Google gets a Caffeine Hit
On the 8th of June 2010 Google announced a new web indexing system called caffeine. In basic terms Google has rewritten their infrastructure that deals with how they collect sites for their index. On a side note here is a cool video that Matt Cutts created to explain how Google works.
So what does Google caffeine actually mean?
This type of Google infrastructure update is nothing new. Back in 2005 Google did a similar infrastructure update called “Big Daddy”. Well this has happened again, this is due to the popularity of social media contents on the internet and Google needs to meet the demand. Google’s old way of indexing sites was via flat index layers also known as main index and supplementary indexes. Their new way of indexing is to analyze small proportions of the web and update their search index on a continuous basis, which is why they needed to improve their infrastructure.
Below is a great image from the Google Blog which shows the difference between their old way of indexing and their new way.
With Google caffeine they have improved the Googlebot speed and the size of the data stored amongst many other improvements.
Google Caffeine lets Google index web pages on an Amazing scale. In fact, every second Google’s Caffeine processes hundreds of thousands of pages in parallel.
Here’s a quote from Google’s Blog about the amount of data Caffeine consumes “If this (Caffeine Processed pages) were a pile of paper it would grow three miles taller every second. Caffeine takes up nearly 100 million gigabytes of storage in one database and adds new information at a rate of hundreds of thousands of gigabytes per day. You would need 625,000 of the largest iPods to store that much information; if these were stacked end-to-end they would go for more than 40 miles.” pretty amazing you have to agree.
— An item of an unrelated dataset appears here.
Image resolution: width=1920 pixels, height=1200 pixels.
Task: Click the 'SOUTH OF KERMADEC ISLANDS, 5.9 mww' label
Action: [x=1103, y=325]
This is a major roll out as its estimated that Google owns over 1 Million servers, and here’s some interesting facts its estimated that Google owns 2% of the whole worlds servers, and that they install 100,000 servers per quarter.
What does this mean for SEO.
Well Google have stated that this isn’t an algorithmic change so effectively nothing should change SEO wise but with all these pages being indexed faster there is going to be a whole lot more competition for your site, which makes it more important to keep on top of your SEO.